Knesset Speaker Yuli Edelstein, Defense Minister Moshe Ya’alon, Deputy IDF Chief of Staff Gadi Eisencott, Welfare and Social Services Minister Meir Cohen and others read poetry and other works written by fallen soldiers.
Popular singers – such as Keren Peles and Arkadi Duchin – performed accompanied by IDF bands and singers.
The ceremony brought gravitas to the Israeli pastime of singing in public, as the words to well-known songs memorializing soldiers were displayed on large screens and the crowd of over 3,000 sang along with the professionals.
Short documentary segments about fallen soldiers were played between the songs.
Ya’alon recalled a friend of his named Dudik, who was shot in the head during an operation in Jordan.
“Even though 43 years have passed, the memories are still strong, and we still miss Dudik, who stayed 20 years old,” the defense minister said.
The ceremony at the Knesset emphasized acts of memorializing the fallen, such as the dedication of branches of the Lone Soldier Center in Tel Aviv and Jerusalem in the name of US-born IDF soldier Michael Levin, who was killed in the Second Lebanon War.

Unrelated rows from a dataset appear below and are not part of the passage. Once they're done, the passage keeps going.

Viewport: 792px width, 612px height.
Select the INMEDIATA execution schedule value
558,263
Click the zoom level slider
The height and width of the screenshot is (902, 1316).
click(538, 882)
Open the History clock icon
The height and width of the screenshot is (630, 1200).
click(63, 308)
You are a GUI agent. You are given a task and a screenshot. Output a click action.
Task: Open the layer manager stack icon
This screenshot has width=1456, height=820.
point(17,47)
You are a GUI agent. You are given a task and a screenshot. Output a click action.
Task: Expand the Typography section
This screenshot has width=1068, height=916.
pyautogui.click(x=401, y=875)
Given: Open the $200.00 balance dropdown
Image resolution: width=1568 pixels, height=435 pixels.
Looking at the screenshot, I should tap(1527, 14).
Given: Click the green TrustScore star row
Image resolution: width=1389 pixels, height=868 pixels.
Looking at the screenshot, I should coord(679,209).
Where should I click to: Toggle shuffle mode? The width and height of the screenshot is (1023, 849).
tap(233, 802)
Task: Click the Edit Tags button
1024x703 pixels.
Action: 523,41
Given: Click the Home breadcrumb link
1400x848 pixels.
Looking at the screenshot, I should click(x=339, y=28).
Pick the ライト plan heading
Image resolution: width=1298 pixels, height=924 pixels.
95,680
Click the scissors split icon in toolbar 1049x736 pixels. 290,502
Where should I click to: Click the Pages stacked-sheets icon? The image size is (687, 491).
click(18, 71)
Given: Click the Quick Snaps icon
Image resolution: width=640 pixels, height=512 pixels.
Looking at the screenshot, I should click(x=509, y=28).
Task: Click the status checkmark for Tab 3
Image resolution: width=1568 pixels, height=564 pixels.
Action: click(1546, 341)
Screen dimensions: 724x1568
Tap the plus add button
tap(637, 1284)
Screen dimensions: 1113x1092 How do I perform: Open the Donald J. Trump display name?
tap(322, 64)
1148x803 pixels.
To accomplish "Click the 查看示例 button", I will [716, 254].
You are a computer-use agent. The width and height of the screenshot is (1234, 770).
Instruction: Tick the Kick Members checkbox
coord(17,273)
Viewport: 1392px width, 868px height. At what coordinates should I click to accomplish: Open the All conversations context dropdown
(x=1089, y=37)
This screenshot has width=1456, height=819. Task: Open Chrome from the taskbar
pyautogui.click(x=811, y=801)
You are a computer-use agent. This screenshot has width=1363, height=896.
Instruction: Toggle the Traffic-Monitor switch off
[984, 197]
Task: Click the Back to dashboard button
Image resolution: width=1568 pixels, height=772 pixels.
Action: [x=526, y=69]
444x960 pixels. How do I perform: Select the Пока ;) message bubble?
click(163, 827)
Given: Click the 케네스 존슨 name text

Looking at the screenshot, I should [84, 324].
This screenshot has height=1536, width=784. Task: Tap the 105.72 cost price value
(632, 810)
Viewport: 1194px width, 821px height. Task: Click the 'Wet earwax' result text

Levin immigrated to Israel from Philadelphia in 2002 and joined the Paratroop Brigade. He fought in the Second Lebanon War, cutting short a vacation to the United States to rejoin his comrades.
On August 21, 2006, a Hezbollah sniper killed Levin in the southern Lebanese village of Ayta a- Shayeb. He was 21 years old.
Another soldier honored at the ceremony was Avi Afner, who died in the 1997 Helicopter Disaster. His family hiked the Israel Trail in his honor.
Works of art – drawings, paintings and sculptures – by soldiers who died during their service, gathered by the Defense Ministry, were also displayed on a screen at the ceremony, as an IDF band sang.
Books compiling the art and writings of soldiers who were killed, were first published in 1952, titled Parchment of Fire, after the poet Reuven Avinoam, who lost his son Noam in the War of Independence, asked then prime minister David Ben- Gurion to collect and publish such works.
Seven Parchment of Fire books have been published.
In 1965, the first three volumes were translated into English, and in 1970 a record was released of songs based on poems from the books.